At the current water level there is about 15 gallons in each bucket. I am using a 4inch airstone in each  tote and will be adding a second to all of them even though things seem fine now.

Currently running 5 1000watt HPS vertically but will be adding two more.

I am using House and Garden Aqua Flakes for first time. I used GH 3 Part almost 10 years. I have to say there is a big difference already.

I am using about half strength which seems to be perfect. Right now my ppms are about 740 with 140ppm being my tap water. I am starting week 3 of flowering.

I also use a tea once a week that I got from another site and modified a bit.
Recipe is 1 scoop of Great White, 1 Scoop of ZHO, 50 ML of Aquashield, 50ML Carbo Load, 5 ML of Roots excelerator,  HAndfuls of Ancient forest.

I put ancient forest in a panty hose stuff the airstone inside it and tie it off and drop all into a 5 gallon bucket of chlorine free tap.

It works amazing for having bright white roots and no slime ever.

I will check tonight how many of each strain, but I am growing : AK Cherry Bomb, Blue widow, White Russian, and LSD.

The Pictures are from 2.5 weeks ago when I was first setting up lights. Plants started in a 4x4 tray together and were not in ideal vegging conditions. They were smaller than what I wanted but didn't want to veg a long time in the new system so I just flipped the lights after a one week veg in undercurrent. 

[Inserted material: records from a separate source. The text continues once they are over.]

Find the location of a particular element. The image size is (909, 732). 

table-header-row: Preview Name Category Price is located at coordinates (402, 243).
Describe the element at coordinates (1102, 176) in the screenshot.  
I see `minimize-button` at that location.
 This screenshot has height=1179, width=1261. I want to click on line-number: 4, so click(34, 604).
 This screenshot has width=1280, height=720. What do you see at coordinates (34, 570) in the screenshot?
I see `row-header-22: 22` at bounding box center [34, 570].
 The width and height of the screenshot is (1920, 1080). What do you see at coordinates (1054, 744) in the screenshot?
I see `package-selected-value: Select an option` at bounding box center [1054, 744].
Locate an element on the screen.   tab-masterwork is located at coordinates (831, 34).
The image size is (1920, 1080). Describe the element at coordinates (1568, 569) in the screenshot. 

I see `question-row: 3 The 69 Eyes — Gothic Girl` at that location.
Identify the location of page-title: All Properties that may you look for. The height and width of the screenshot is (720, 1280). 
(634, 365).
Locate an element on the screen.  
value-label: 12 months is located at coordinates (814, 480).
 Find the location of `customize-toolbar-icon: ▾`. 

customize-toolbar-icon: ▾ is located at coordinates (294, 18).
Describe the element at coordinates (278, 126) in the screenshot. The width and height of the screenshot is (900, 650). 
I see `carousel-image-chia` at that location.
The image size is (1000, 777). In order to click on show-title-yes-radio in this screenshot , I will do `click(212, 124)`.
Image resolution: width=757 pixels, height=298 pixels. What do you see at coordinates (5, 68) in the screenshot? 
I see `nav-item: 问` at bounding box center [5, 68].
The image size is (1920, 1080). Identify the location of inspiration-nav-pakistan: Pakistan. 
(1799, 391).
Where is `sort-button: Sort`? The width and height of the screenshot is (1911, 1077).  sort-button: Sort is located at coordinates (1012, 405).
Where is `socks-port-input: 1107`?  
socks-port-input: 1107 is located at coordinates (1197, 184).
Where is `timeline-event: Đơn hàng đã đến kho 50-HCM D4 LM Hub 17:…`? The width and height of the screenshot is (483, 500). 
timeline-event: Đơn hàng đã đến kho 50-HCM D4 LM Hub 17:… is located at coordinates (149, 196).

I will also post progress pics today. Trust me! It's a huge difference.
Thanks for stopping by!


----------



## GreggHead (Aug 13, 2012)

Dayum :hubba:


----------



## MiracleDro (Aug 13, 2012)

Updated* Pics
Sorry About the mess. In process of hanging all th wires and cleaning it up a bit. Had too many other things that came first.


----------



## Parcero (Aug 14, 2012)

Awesome!:hubba:


----------



## Old_SSSC_Guy (Aug 14, 2012)

Very cool.  What sort of venting/cooling are you using?  Does the chiller do the hydro solution only?


----------



## MiracleDro (Aug 14, 2012)

Thanks guys! I have a 12000 btu window unit. I use a vortex 8inch exhaust and a 6inch intake. They run 24/7 now but are t-stat controlled in winter so it doesn't get too cold. The chiller just chills nutrient solution.


----------



## nouvellechef (Aug 15, 2012)

Now the fun begins. At some point, when you got the cycles dialed in for the buckets. Add a self contained 1ton ac and some CO2. Hold on tight. Cause you will see a gain in yield. Super fast veg growth rates.


----------



## MiracleDro (Aug 15, 2012)

Yea it's hard to beat the rates of these systems. Even regular dwc I hve done just kill it. I am gonna have to move somewhat soon which is why I did window unit. I would have done a few things differently had I been planning to stay. Would have done some DIY cool tubes, made room larger and put plants further apart. I am gonna veg in 5 gallon dec system next round instead of ebb and flow table now that I made some room so I will be starting with larger healthier plants. That way I just take lids off veg system an move to flower easy peasy. Not really expecting super yield this round but just wanted to get dialed in. Woul have also liked pump and chiller as well as air pumps outside room so I could run c02 inside but it's a shed and we get weather so not possible to do. It's not perfect the way I want but it will do fine for the 3 or 4 I'll push through it


----------